Given request:
Transcribe the shipping terms from "If the Shipper" to "damaged or delayed.".

B. Delay and Consequential Damages. The transportation of Goods is subject to inherent delays which cannot be controlled by Summit. Notwithstanding any oral or written agreement to the contrary, Summit does not guarantee that the Goods will arrive at the destination at any particular time, and Summit shall not be responsible for any damages resulting from delay, including consequential damages, unless the delay has been commercially unreasonable.
C. Right to Sell or Dispose of Unclaimed Goods. If the Goods are initially accepted for transport, and if the Goods are not claimed within forty-eight (48) hours after notice of arrival is given to the Consignee, Summit will hold the shipment as a Bailee, and not as a carrier. In such event, Summit shall have the right to sell the Goods at a public or private sale not less than thirty (30) days after having given written notice of its intention to do so to the Shipper. Summit shall have the right to reimburse itself for any unpaid storage, freight or other charges incurred in connection with the Goods from the proceeds of the sale, and to remit the balance to the Shipper.
7. AGREED VALUE AND LIMITATIONS ON SUMMIT'S LIABILITY
A. To secure a due proportion between the amount for which the Summit may be held liable and the freight, storage, and other charges which Summit charges for its services, Summit has established by its Tariffs and offered to Shipper/Third Party/Consignee alternative rates for transport or storage, namely (i) its regular, lower rate based upon the agreed-upon value described in the next paragraph, and (ii) a higher, ad valorem rate for Goods whose value is declared to be higher than the agreed-upon value.
Unless the Shipper declares a higher value in the space provided on the face hereof before shipment and pays the higher, ad valorem rate, Shipper elects to transport and/or store the Goods at the lower rate and agrees that, for the purpose of computing the liability of Summit for any loss or damage to or delay in delivery of the Goods, the value of the Goods shall be $.50 per pound or $500.00, whichever is less.
If the Shipper elects to declare a higher value for the Goods, it may do so on the face hereof, up to a maximum of $1,000.00, provided the higher, ad valorem rate specified in Summit's tariff is paid. Notwithstanding the fact that a higher value has been declared, Summit's liability shall not exceed $1,000.00 unless an authorized agent of the Summit has consented to the higher amount in a separate writing signed by the agent.
In no event shall Summit be liable for more than the value of the portion of the goods which have been lost, damaged or delayed.

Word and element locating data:
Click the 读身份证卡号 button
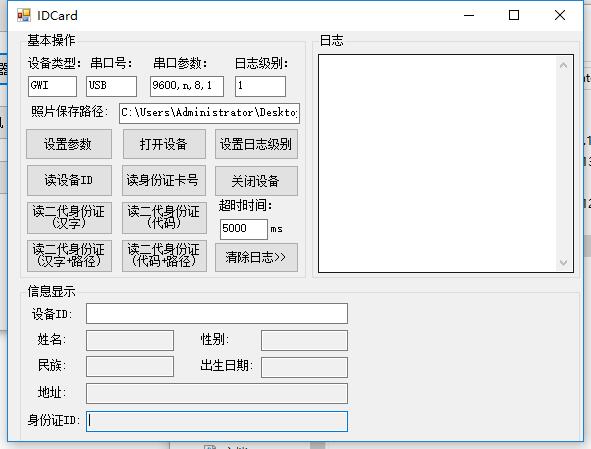The image size is (591, 449). (x=164, y=181)
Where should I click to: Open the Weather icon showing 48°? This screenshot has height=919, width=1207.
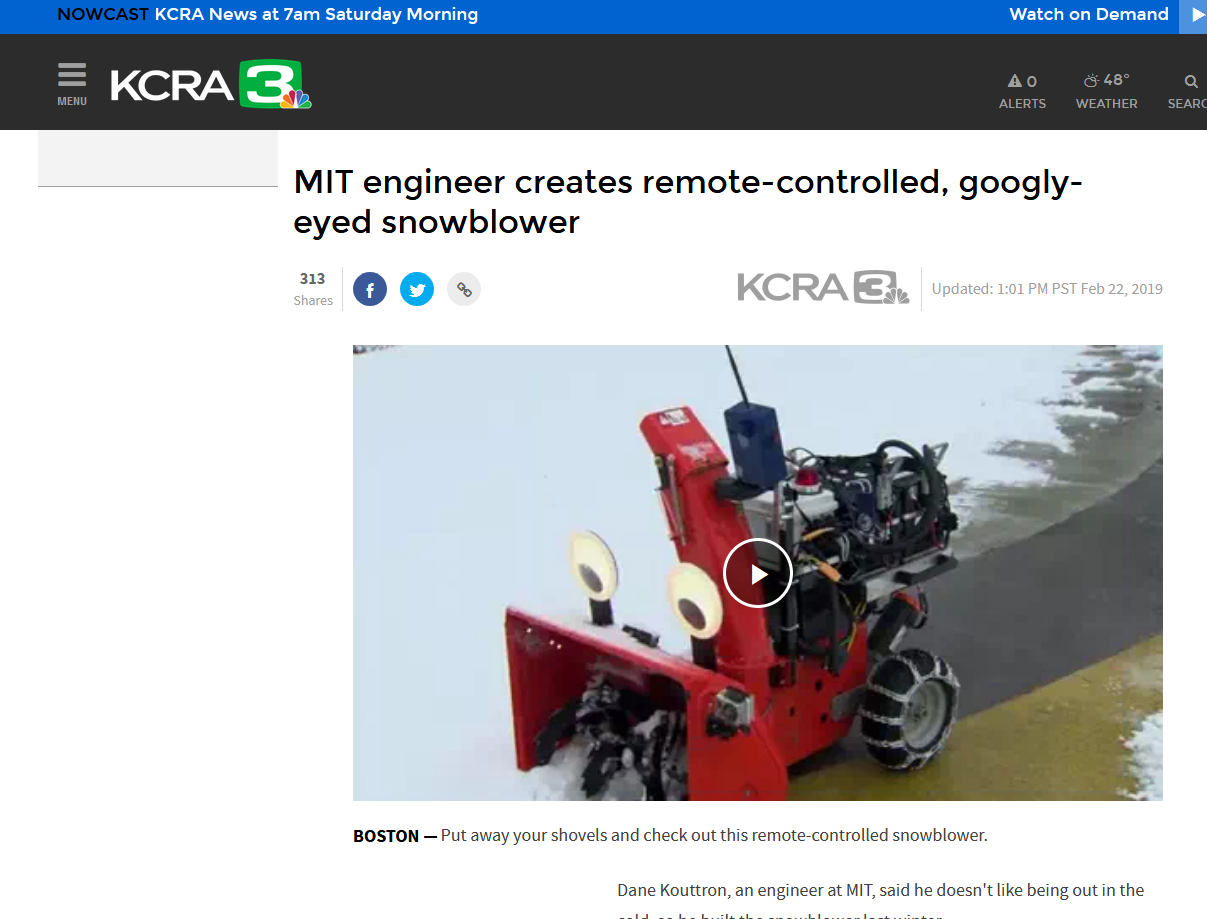1106,80
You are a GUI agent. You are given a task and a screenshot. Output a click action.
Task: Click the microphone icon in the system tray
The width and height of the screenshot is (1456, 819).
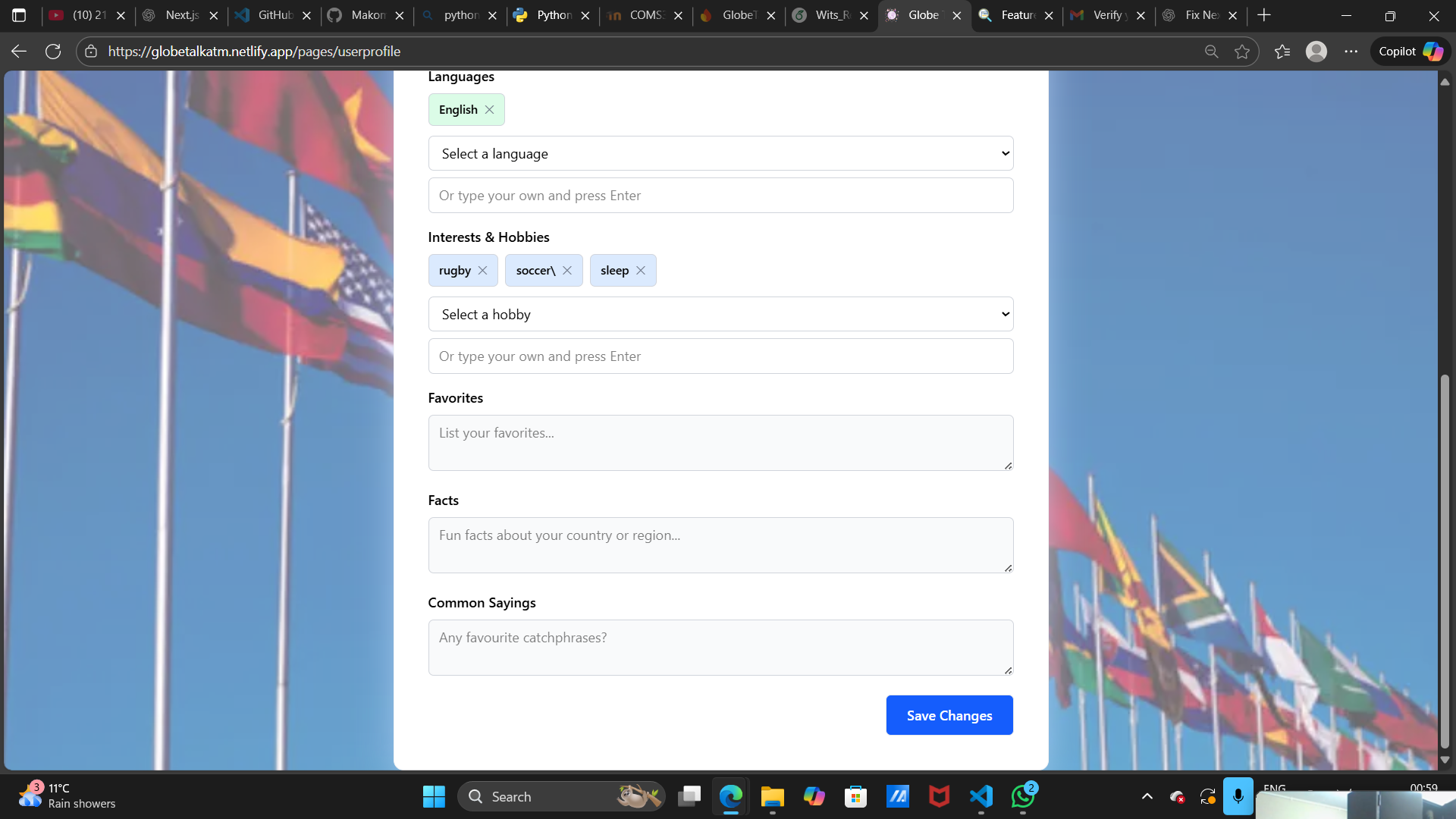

Exercise response:
If the Shipper elects to declare a higher value for the Goods, it may do so on the face hereof, up to a maximum of $1,000.00, provided the higher, ad valorem rate specified in Summit's tariff is paid. Notwithstanding the fact that a higher value has been declared, Summit's liability shall not exceed $1,000.00 unless an authorized agent of the Summit has consented to the higher amount in a separate writing signed by the agent.
In no event shall Summit be liable for more than the value of the portion of the goods which have been lost, damaged or delayed.